◆ Exercise ◆
Go through the data underneath and copy every line exactly.

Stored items
=== Section Start ===

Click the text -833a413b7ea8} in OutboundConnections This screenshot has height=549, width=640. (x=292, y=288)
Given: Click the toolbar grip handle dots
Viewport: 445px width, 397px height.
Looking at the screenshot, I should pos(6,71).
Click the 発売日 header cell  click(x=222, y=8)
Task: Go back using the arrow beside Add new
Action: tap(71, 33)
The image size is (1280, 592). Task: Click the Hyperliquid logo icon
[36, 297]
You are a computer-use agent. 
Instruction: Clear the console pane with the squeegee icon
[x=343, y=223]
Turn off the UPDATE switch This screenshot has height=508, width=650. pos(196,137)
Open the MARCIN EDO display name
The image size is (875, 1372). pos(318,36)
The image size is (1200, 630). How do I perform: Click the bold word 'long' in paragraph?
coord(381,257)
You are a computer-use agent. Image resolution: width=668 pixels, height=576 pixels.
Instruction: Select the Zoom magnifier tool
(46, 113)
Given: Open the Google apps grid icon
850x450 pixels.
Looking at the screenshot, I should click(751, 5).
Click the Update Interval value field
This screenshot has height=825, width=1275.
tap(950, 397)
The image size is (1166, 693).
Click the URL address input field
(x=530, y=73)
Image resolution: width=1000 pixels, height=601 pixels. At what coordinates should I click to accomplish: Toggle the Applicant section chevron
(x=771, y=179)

=== Section End ===

◆ Task answer ◆
Click the text -833a413b7ea8} in OutboundConnections This screenshot has height=549, width=640. (x=292, y=288)
Given: Click the toolbar grip handle dots
Viewport: 445px width, 397px height.
Looking at the screenshot, I should pos(6,71).
Click the 発売日 header cell  click(x=222, y=8)
Task: Go back using the arrow beside Add new
Action: tap(71, 33)
The image size is (1280, 592). Task: Click the Hyperliquid logo icon
[36, 297]
You are a computer-use agent. 
Instruction: Clear the console pane with the squeegee icon
[x=343, y=223]
Turn off the UPDATE switch This screenshot has height=508, width=650. pos(196,137)
Open the MARCIN EDO display name
The image size is (875, 1372). pos(318,36)
The image size is (1200, 630). How do I perform: Click the bold word 'long' in paragraph?
coord(381,257)
You are a computer-use agent. Image resolution: width=668 pixels, height=576 pixels.
Instruction: Select the Zoom magnifier tool
(46, 113)
Given: Open the Google apps grid icon
850x450 pixels.
Looking at the screenshot, I should click(751, 5).
Click the Update Interval value field
This screenshot has height=825, width=1275.
tap(950, 397)
The image size is (1166, 693).
Click the URL address input field
(x=530, y=73)
Image resolution: width=1000 pixels, height=601 pixels. At what coordinates should I click to accomplish: Toggle the Applicant section chevron
(x=771, y=179)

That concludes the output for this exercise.